Senior Application Security Engineer

At Deimos, we're on a mission to become Africa's number one multi-cloud partner - leading the way in implementation, migration, and modernisation across AWS, Google Cloud, Azure, Huawei, et al. We combine this with bespoke software engineering services and our own homegrown products (Salus, Patrol, and others in incubation) to help businesses transform, scale, and thrive.

We're an Africa-based team passionate about implementing engineering best practices. We leverage the latest technologies, and build globally competitive solutions for our clients. With Deimos being one of the two moons of Mars, we like to refer to ourselves as "Martians", who are on a mission to Mars, together.

Our teams value the ability to learn and adapt to technology changes while appreciating solid foundational design and the craft of software engineering. As such, our teams enjoy working with various clients who have different problems to solve. If this sounds like you, you would be an ideal fit for our environment.

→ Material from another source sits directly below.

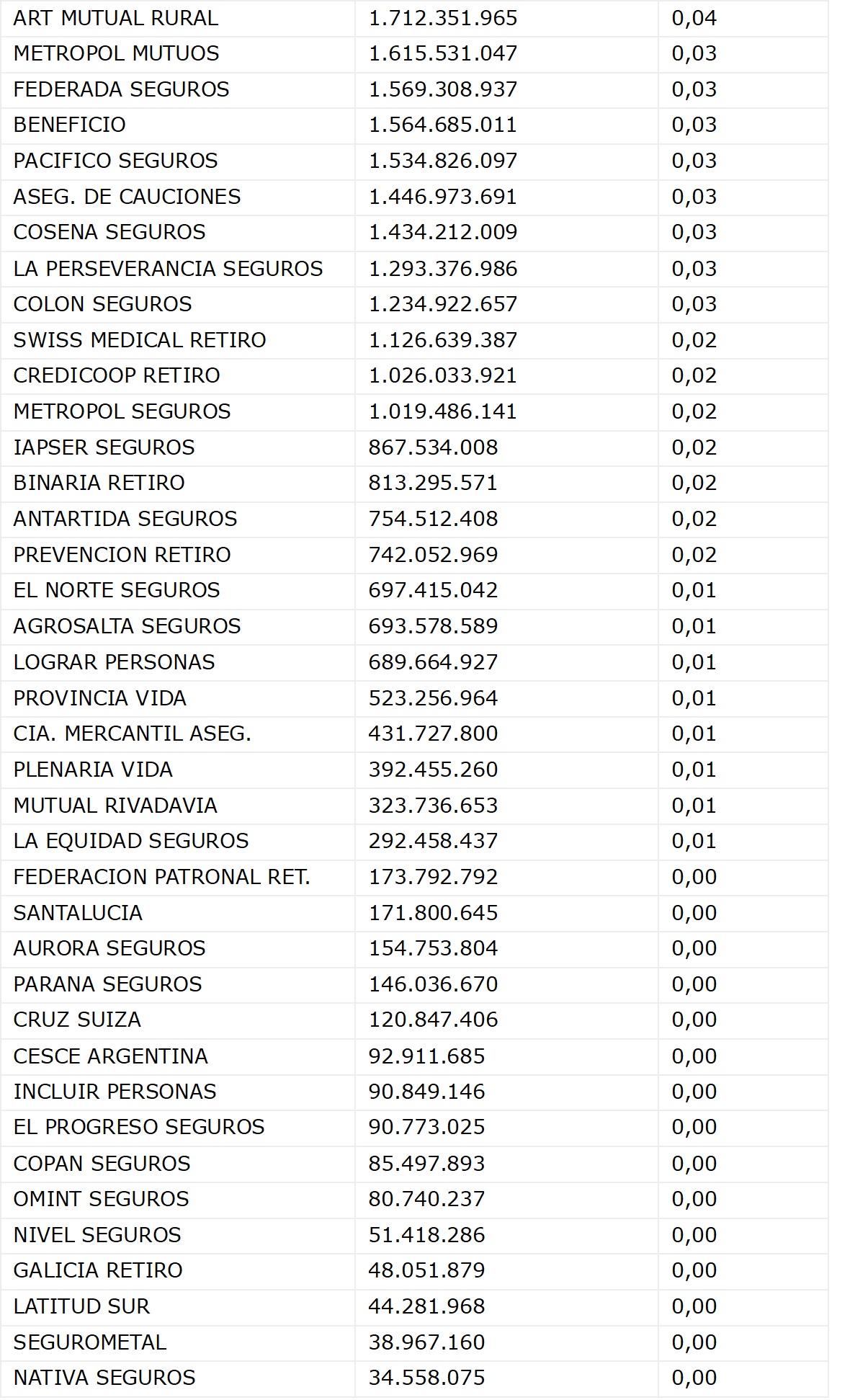Click the ART MUTUAL RURAL company name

Note: You must be based in one of the countries we currently hire in - in Africa or the UK.

Role Overview

We are seeking a Senior Application Security Engineer to join our engineering team. Security is embedded in everything we do at Deimos. In this role you will shift security left - building tools, libraries, and automated guardrails that empower developers to move fast without compromising security. You will not be a gatekeeper; you will be an enabler, working closely with product and engineering teams to make secure coding the simplest, most efficient option.

What You Will Be Doing

• Defining the security standard for our product-team deployments and applications.
• Integrating and optimising security tools (SAST, SCA, Secret Detection) into developer workflows.
• Working with product teams to architect and build secure frameworks and patterns, reducing their future cognitive load.
• Automating remediation for common security issues across environments.
• Designing and deploying AI/LLM models and tooling for security-focused change reviews.
• Driving developer engagement with security through initiatives like Security Champions programmes, workshops, lunch-and-learns, and the security health score initiative.
• Collaborating with product teams on threat modelling and translating compliance requirements (ISO 27001, SOC 2) into clear technical specs.
• Hardening CI/CD pipelines and ensuring actionable, relevant security checks.
• Working with Security Operations Engineers to automate security incident triage, removing noise to prioritise high-signal alerting.

What You Must Have

• Bachelor's degree in Computer Science or a related Software Engineering field, or equivalent practical experience.
• A minimum of 5 years of experience in Software Engineering or DevOps, with at least 3 of those years specifically focused on application security.
• Strong communication skills to translate technical vulnerabilities into business and engineering impact.
• Experience with cloud security (AWS) and Infrastructure as Code (Terraform/CloudFormation).
• Proficient in architecting and developing secure applications (preferably in Java).
• Proficient in scripting (Python, Bash, Go) for automation of security tasks.
• Deep understanding of CI/CD systems and embedding security checks without slowing delivery.
• Proven ability to independently define security standards, drive adoption across engineering teams, and manage a Security Champions programme.
• Advantageous: AppSec fundamentals (OWASP Top 10, dependency management, OAuth2/OIDC), experience with SonarQube and CrowdStrike.

About You

For us to achieve our ambitious vision together as a team, it is important for our Martians to lead at all levels, be self-starters who take ownership of their work, and continuously push the boundaries of what is possible. You thrive in a collaborative environment, communicate openly, and are energised by solving complex, real-world problems.

Becoming a Martian means

• Comfortably working and learning from a fully remote, culturally diverse team based predominantly in South Africa, Kenya, Nigeria and Ghana.
• Being an open, honest and respectful communicator.
• You enjoy asking questions, identifying areas of improvement and proposing solutions, no matter your job title or whether you have been with us for a day, a month or years!
• You are comfortable taking initiative and operating independently.
• You thrive in a fast paced environment, where change is constant.
• You find it exciting to work with various clients, from different industries, each with a different problem for you and your team to solve.
• Intentionally sharing tech and industry trends that excite you with your peers.
• Seeking continuous feedback and actively taking steps to continuously grow personally and professionally.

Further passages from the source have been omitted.